というか、晴彦のことを見てると好きだって感情が抑えられなくなりそう。
「そういえば結局さ、なんで零音はそんな恰好してるんだ?」
「これ? 私もわかんないよ。昼ヶ谷先輩に用があるって言われて、連れていかれたらその先に裁縫部の人たちがいて……こうなっちゃった」
実際、なんで私がこの恰好をさせられることになったのかはわかってない。シンボルとか言われたけど、なんで私がシンボルに選ばれたのか……もしかして、バトミントン大会で優勝したからかな?
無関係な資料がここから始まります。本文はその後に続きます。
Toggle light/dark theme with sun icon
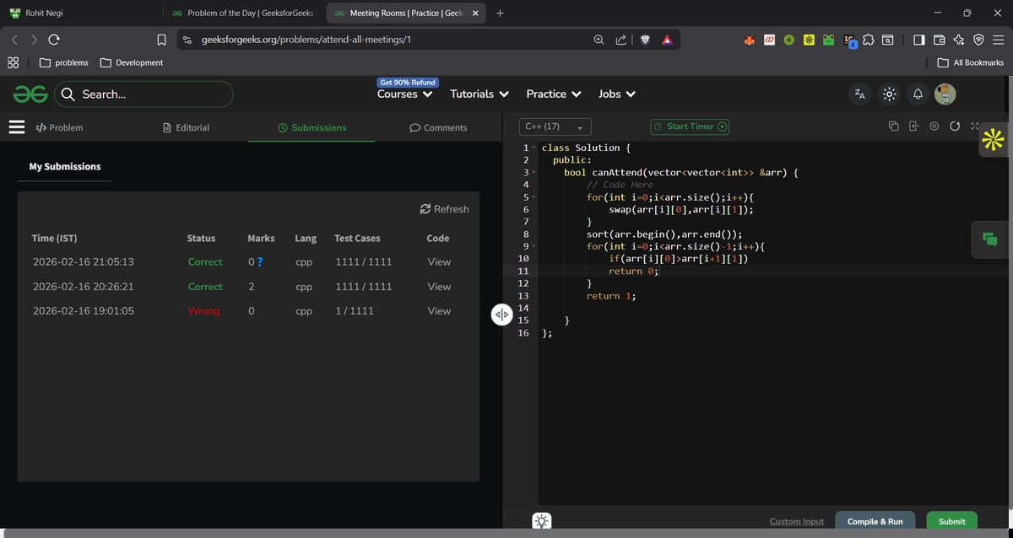Screen dimensions: 1013x538 coord(889,94)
まぁでも、おかげでこうして晴彦への気持ちがわかったわけだし、良しとしておこう。
「なっちゃったって……、まぁ雫先輩の考えてることだしな」
「私達にはわかんないね」
「そうだな」
そうだ。レクリエーションのこと言おうと思ってたの思い出した。
あの夕森達にデレデレしてた一件。
「あ、私ね、ハル君達が二人三脚を頑張ってるの見てたよ」
「え、見てたのか?」
「うん。この衣装のこととか秘密にしないといけなかったから出れなかったけど、裏から見てたの」
「そうだったのか」
「だから、ハル君が雪ちゃんとか井上さんとの三人四脚で鼻の下伸ばしてるのもしっかり見てました」
晴彦が二人に挟まれていた姿を思い出す。
あの時に感じた苛立ち……私は嫉妬しているんだと理解する。
晴彦の隣に、自分以外の人がいるのが許せない。
「伸ばしてねーよ!」
「えぇ、ホントに? ハル君はスケベさんだからなー」
「ドキドキしたりとか、嬉しかったりとか……しなかったの?」
「うぐっ」
やっぱりしてたんだ。
しょうがないことだとは思う。
夕森は中身はアレだけど、見た目だけなら完璧だ。井上さんも可愛い人だし。
何より二人とも胸が大きいし。
男の晴彦が二人のことを意識してしまうのは必然だ。
元男として、その気持ちはわかる。わかるけど、だからって納得できるわけじゃない。
「まぁでも、二人とも可愛いし。しょうがないよね。私は……ただの幼なじみだし」
ただの幼なじみ。そう、私達は結局どこまでいってもただの幼なじみなんだ。
私が今まで強調してきたものが重くのしかかる。
幼なじみという関係があったからこそ、今のこうして一緒に居る。でも、幼なじみという関係だからこそ、その先に踏み出せない。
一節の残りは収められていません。